The filter topology here is the Twin T Notch topology. I personally find Twin T topology to be too cricital to be useful in a large scale manufacturing environment. To counteract that, I modify the traditional Twin T discussion to use all equal resistors and all equal capacitors. In this way, you can take advantage of the fact that components manufactured at the same time, by the same manufacturer, using the same process will probably be pretty close in value, and will probably exhibit similar temperature characteristics. There will be a sharp null - somewhere - although component tolerance may put it off a bit. The only real advantage to Twin T notch filters is that they are a single op amp topology, which may be an important factor in applications that are critical on board space and power. If at all possible - use the Fleige topology instead!
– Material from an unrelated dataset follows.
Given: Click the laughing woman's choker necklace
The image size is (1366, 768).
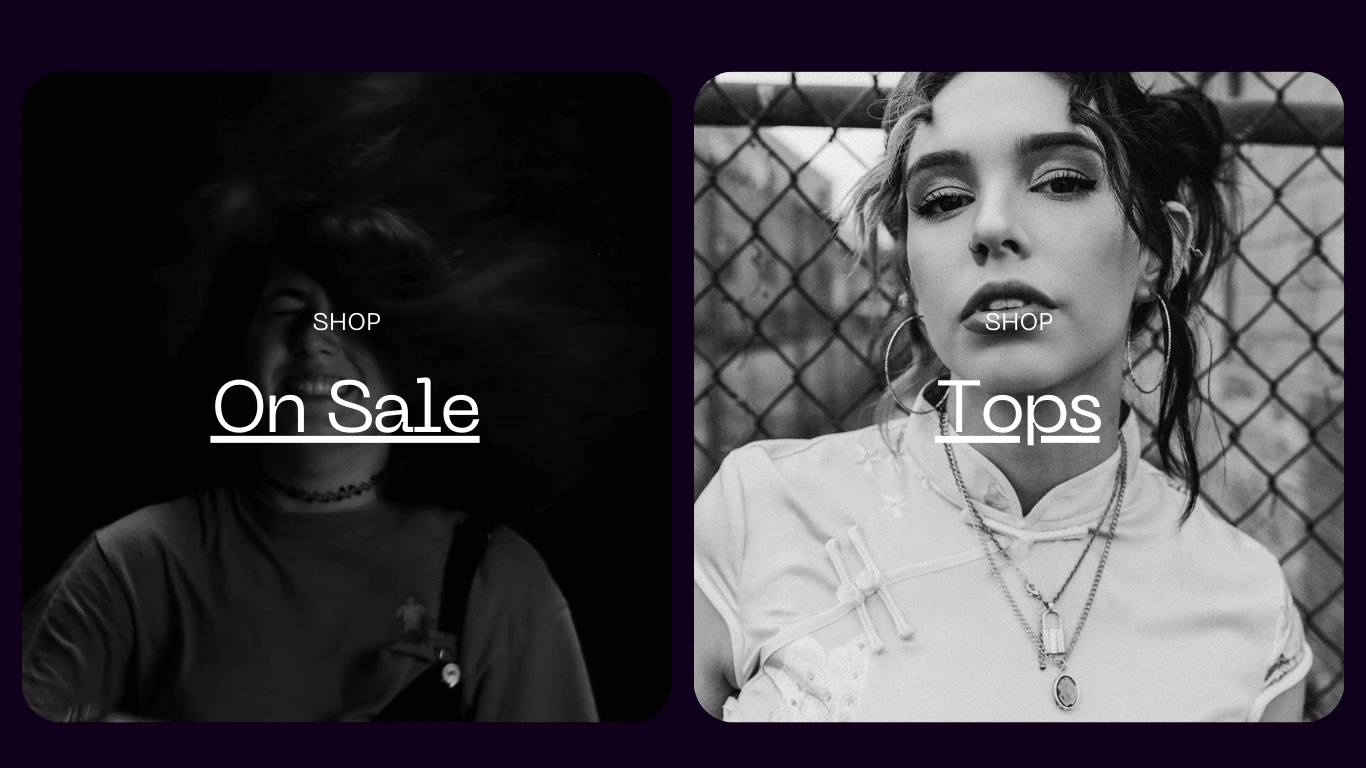Looking at the screenshot, I should pos(325,489).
I've also added two resistors that allow some control over the Q, but they also affect notch depth. The Q of a Filter is traditionally measured by taking the bandwidth between the points where the response is down 3 dB. But in the case of notch filters, that number is not very useful at all. I prefer to think of a "reverse Q", where the response rises by 3dB from the deepest point of the notch. This gives a better idea of the bandwidth in the vicinity of the notch and also makes the math very close to the Q calculations for a narrow bandpass filter. The following figure illustrates this concept of "reverse Q":
Away from the notch, Twin-T notch filter Q is pretty poor to begin with compared with the Fleige - another reason to think of using the Fleige instead. It won't disturb other frequencies nearly as much. Back to the Twin T - the trim resistors just make the notch a little wider - which may allow it to hit its target frequency more easily. The Q resistors are varied in a 2 to 1 ratio - take Ro and multiply it by 10 to get Rq1, divide it by 20 t get Rq2 for example. There isn't much range of adjustment before notch depth erodes to the point it isn't worth using the filter, so don't overdo it. To get the deepest notch - make Rq1 open and Rq2 zero.
The Twin T band pass filter gain is unity away from the notch. It is possible to cascade two or more networks inside the feedback loop. For more on this subject, look at the wide notch.
The Twin T Notch topology is sensitive to the input impedance of the op amp. Use a JFET or other high input impedance op amp to make it work properly.